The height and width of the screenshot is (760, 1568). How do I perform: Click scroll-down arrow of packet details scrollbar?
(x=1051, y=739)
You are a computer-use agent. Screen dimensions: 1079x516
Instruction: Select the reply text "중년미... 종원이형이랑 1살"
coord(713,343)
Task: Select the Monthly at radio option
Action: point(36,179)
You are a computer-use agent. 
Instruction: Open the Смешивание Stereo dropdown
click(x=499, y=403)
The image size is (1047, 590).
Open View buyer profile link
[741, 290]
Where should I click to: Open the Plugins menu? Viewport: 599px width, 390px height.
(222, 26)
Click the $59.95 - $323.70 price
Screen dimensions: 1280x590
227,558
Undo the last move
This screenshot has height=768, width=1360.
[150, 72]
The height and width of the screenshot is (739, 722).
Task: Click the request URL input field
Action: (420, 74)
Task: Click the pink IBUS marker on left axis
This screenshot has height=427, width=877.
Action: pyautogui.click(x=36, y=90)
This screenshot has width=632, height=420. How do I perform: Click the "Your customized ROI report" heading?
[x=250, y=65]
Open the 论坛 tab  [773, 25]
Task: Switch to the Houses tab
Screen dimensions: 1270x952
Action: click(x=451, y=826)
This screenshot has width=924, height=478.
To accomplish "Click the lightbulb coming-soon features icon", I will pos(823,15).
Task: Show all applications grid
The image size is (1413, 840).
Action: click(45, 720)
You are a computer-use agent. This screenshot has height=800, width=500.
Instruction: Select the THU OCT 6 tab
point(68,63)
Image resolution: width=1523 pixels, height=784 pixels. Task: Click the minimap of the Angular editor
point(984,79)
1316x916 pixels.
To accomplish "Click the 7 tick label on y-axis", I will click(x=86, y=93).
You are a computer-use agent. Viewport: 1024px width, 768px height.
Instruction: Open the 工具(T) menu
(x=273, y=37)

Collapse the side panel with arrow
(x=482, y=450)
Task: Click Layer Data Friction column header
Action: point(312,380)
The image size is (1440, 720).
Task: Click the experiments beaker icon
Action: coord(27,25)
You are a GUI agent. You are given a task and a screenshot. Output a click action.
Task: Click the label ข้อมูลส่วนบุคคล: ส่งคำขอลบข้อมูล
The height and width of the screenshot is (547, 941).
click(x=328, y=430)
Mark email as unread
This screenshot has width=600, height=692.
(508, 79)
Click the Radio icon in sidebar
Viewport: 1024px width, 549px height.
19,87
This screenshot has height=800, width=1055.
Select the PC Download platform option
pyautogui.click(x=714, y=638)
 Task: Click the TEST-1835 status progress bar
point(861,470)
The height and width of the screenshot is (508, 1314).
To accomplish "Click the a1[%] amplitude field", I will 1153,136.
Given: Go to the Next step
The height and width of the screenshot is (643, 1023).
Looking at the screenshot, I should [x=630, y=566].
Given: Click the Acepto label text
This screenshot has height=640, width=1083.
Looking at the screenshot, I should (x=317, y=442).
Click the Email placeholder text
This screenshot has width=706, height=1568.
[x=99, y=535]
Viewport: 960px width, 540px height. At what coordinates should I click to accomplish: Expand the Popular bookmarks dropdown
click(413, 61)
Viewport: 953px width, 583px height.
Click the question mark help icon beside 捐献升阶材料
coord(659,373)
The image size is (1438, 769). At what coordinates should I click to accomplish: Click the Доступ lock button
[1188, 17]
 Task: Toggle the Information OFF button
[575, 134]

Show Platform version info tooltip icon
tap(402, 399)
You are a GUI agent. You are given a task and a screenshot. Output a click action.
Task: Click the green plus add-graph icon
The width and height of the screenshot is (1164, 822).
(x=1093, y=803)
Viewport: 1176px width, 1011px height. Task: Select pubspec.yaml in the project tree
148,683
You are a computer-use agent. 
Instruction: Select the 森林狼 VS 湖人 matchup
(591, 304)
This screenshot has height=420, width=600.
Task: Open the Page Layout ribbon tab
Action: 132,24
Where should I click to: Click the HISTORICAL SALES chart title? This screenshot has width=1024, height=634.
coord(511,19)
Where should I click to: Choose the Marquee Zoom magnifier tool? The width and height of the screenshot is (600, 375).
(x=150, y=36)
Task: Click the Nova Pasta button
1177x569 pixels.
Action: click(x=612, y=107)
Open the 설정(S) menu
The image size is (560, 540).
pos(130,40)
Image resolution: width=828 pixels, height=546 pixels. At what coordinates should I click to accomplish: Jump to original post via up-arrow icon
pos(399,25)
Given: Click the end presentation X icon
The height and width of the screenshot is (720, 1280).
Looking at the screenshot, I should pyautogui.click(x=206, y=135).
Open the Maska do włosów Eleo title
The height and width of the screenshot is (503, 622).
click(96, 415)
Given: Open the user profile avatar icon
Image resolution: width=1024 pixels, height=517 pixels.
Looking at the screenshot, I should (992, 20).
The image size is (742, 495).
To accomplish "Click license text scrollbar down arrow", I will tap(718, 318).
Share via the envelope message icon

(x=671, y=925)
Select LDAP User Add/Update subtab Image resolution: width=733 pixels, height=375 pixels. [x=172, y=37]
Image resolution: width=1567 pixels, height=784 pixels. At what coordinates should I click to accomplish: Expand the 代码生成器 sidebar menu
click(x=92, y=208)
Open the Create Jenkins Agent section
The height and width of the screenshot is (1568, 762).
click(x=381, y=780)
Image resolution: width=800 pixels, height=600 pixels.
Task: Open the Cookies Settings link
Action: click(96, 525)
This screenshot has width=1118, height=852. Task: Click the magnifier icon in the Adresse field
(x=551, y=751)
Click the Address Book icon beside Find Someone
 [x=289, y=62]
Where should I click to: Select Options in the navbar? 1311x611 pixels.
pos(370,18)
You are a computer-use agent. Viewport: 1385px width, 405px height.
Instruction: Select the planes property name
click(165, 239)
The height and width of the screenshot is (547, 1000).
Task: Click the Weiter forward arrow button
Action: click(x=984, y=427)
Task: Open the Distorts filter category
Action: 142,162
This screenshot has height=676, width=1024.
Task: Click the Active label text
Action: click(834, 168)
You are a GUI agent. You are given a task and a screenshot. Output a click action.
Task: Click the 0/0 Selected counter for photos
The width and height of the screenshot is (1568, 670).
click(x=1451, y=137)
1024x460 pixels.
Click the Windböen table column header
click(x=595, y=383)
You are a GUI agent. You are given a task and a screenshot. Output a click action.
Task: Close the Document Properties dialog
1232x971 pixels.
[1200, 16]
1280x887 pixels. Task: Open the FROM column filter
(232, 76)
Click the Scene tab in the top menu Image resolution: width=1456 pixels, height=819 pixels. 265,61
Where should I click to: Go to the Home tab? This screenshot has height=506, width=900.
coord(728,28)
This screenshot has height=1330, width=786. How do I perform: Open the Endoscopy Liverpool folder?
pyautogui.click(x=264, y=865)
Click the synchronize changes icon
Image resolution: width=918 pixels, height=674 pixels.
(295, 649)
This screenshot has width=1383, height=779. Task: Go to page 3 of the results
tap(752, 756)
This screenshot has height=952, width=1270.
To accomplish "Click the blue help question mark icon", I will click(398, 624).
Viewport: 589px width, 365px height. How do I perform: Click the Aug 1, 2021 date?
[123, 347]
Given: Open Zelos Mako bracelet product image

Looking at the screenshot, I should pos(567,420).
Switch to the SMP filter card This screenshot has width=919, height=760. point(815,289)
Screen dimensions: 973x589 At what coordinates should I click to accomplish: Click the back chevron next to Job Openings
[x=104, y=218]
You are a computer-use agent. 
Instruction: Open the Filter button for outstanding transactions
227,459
******************************
The expected answer is only a number: the count of lines in this listing that contain the string "will".

5